Daffy Density - Experiment 16
All materials have characteristic densities. As long as the materials do not mix or react, the less dense materials will float on top of the more dense ones. This activity can be done as a lab or demonstration, using 4 solids and 6 liquids. It creates colorful, layered rows.
|graduated cylinder||large vase (cylindrical) or large test tube|
|ethanol||rubbing alcohol (green)|
|Dawn™ dishwashing detergent||liquid dishwashing detergent|
|dark corn syrup|
|food coloring (red and green)|
|cork stopper||fishing cork bobber|
|solid rubber stopper||rubber Superball or jacks ball|
|1 small block of oak wood|
|1 small piece of lead||a lead sinker|
- Slowly pour in order the following liquids into a graduated cylinder:
- dark Karo syrup (pour without touching the container sides)

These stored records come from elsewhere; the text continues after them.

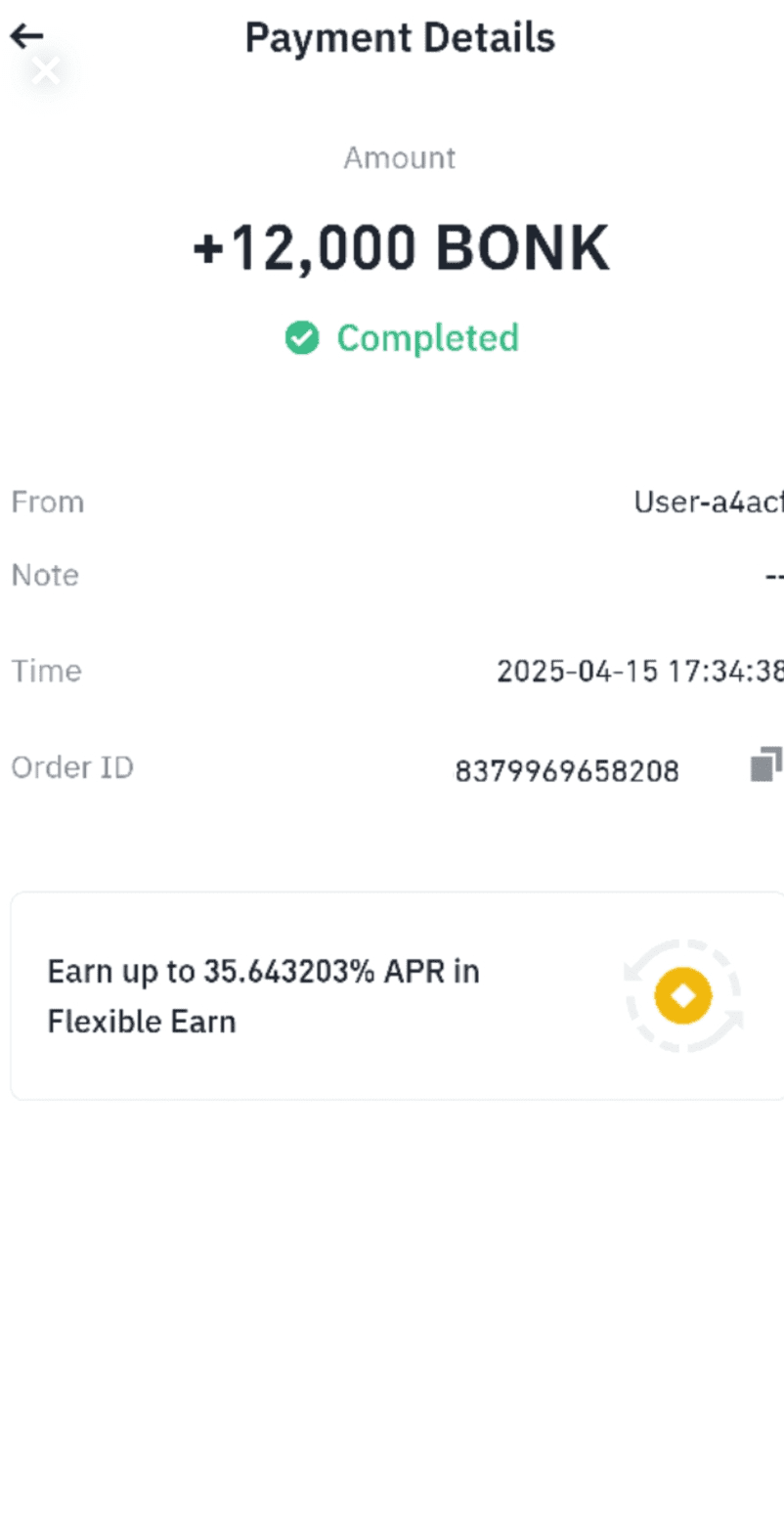Tap the Order ID label
The height and width of the screenshot is (1529, 784).
(x=72, y=768)
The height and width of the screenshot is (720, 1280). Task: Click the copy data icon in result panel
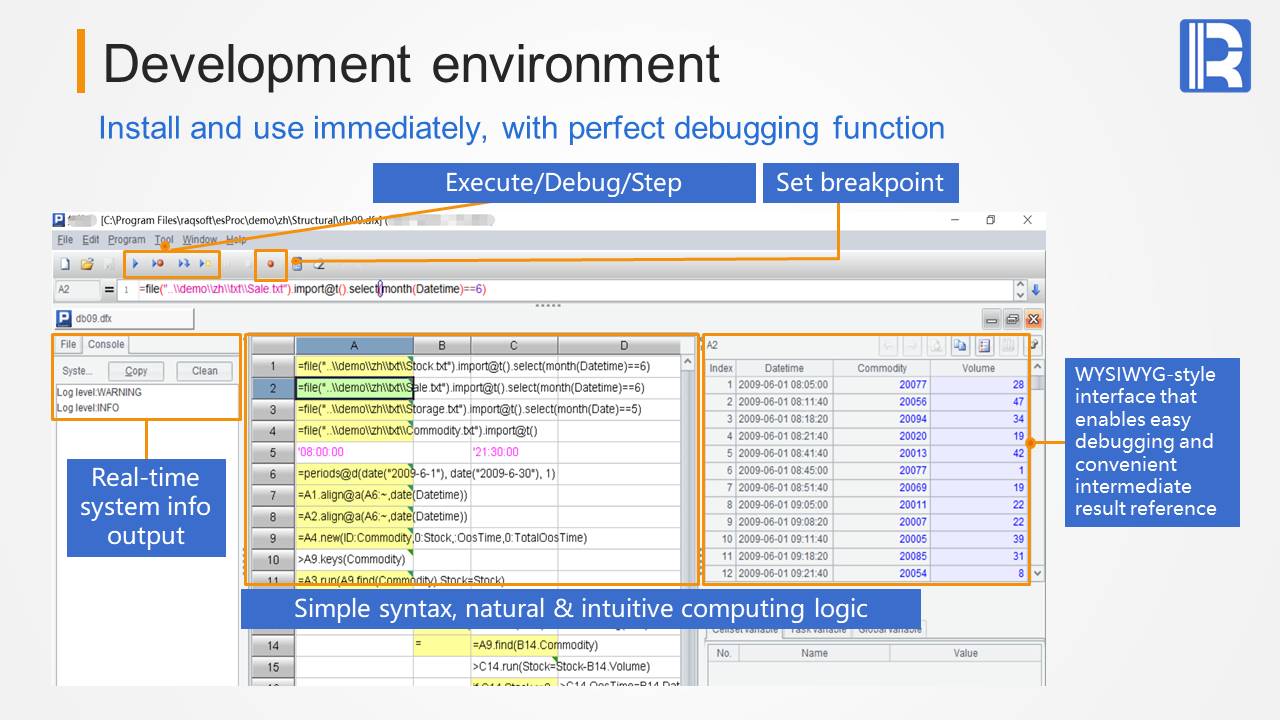960,345
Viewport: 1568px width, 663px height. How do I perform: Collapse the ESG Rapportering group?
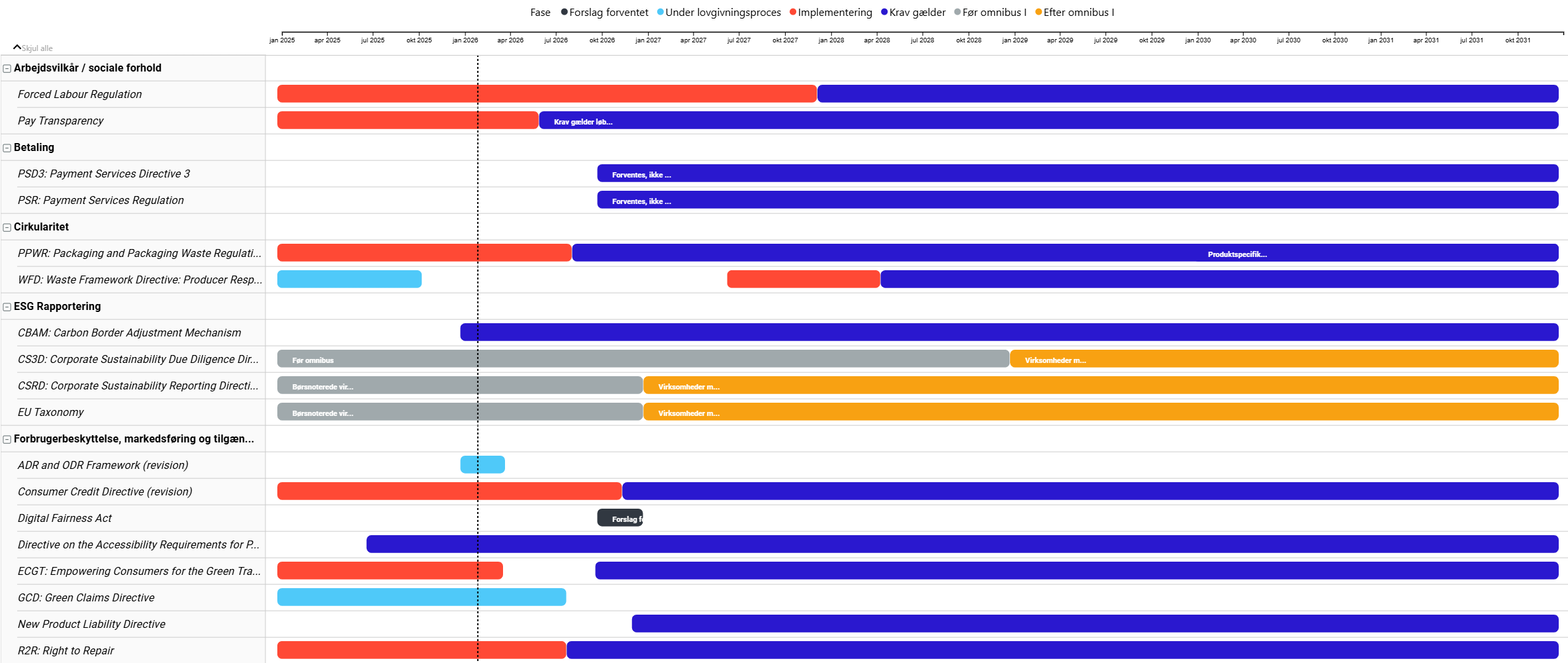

- Dawn dishwashing liquid (blue)
- water (with red food coloring added)
- vegetable oil (yellow)
- rubbing alcohol (with green food coloring added)
Pour carefully so that layers will form. (See illustration).
- Add small samples of the solids listed above in the following order:
lead, rubber, oak, cork. Try to avoid mixing the layers.
- Other solids may be added and their relative densities determined. Suggested solids include:
- a new penny (>1986)
- candle wax
- a wooden toothpick
- a small block of pine
- an ice cube
- Students can complete this as a laboratory exercise. If given some densities as ‘knowns’, they should be able to set approximate ranges for the other materials.
All liquids can be poured down the sink. Solids may be reused.